A little insight into the ‘how’ of keeping his players focused on what’s next rather than what they’ve accomplished so far.

“We’ve kept the goals against down. That’s really important,” Sutter said, before the quick pivot. “It’s the only way we’ll make the playoffs.

“There’s games where we’ve given up too many quality opportunities, which we have to continue to work at cutting back. Most of it’s turnover related or structure related. Those areas we have to clean up.”

Offensively, the team has been ablaze during the streak, although they may have been guilty of believing they’d continue to score a handful of goals every time they hit the ice.

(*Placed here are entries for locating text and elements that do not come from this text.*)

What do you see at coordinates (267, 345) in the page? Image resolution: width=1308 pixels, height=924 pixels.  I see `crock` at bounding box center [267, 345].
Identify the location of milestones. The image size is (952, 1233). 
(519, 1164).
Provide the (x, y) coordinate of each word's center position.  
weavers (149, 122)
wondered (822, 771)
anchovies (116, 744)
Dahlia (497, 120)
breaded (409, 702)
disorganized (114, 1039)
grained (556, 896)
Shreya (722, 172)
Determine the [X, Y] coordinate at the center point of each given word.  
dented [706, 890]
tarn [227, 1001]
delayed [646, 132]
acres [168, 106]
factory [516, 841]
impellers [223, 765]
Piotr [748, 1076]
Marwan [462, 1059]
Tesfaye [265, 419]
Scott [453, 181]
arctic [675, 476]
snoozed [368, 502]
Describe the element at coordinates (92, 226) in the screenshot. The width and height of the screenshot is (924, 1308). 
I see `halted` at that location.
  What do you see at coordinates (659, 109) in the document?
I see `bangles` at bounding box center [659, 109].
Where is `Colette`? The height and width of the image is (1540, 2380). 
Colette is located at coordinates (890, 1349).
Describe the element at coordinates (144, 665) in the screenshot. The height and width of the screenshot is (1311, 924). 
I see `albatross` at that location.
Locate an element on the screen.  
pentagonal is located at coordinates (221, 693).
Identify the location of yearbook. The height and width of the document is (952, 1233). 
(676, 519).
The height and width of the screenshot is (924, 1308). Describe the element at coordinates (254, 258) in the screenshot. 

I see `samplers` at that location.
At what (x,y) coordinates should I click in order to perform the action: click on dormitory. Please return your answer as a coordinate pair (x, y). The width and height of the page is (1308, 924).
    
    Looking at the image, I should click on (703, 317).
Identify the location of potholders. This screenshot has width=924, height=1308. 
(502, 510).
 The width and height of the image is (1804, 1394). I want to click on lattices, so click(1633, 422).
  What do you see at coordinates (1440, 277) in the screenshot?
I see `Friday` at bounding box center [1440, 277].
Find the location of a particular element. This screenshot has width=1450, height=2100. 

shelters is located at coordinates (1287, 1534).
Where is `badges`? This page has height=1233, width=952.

Flames guilty of forgetting how the hard goals are scored

“You start thinking you can play pretty and pass it into the net, you lose. You lose momentum, you lose possession, you lose zone time. That’s trickled in and out of our game,” Sutter said. “We’ve had to move guys around to straighten it out. That is a constant you have to have your finger on.”

Lines were shuffled slightly on Sunday, with Dillon Dube bumped for Milan Lucic on the Tyler Toffoli line, but the Calgary Flames head coach made sure to mention Dube wasn’t the only player in a competition for more consistency.

As for himself, Sutter says he doesn’t linger in the streak. His memory is quickly purged – or at least any emotional attachment to it.

“I’m game over, getting ready for the next game,” he said. “Very simple.”

There is plenty of chatter about the Flames given their recent success, but the players suggest they’re easily able to avoid it. Or, as Nikita Zadorov suggests, that the noise isn’t even penetrating his bubble.

“Not one person asked me anything on the streets,” he said with a grin. “We just come to the rink, we practice – we’re getting better – we go into the game and we’re playing our asses off pretty much. That’s all we do. Then you go home, sleep and recover, spend time with your family.

“It doesn’t affect me.”

Fellow Calgary Flames defenceman Oliver Kylington said the key is to enjoy the wins but remember the mindset that keeps producing them.

“You’re not better than your last game. We just have to have that mindset,” Kylington said. “It’s fun winning and we want to keep winning but we know what that takes and what we have to bring to be a winning team.”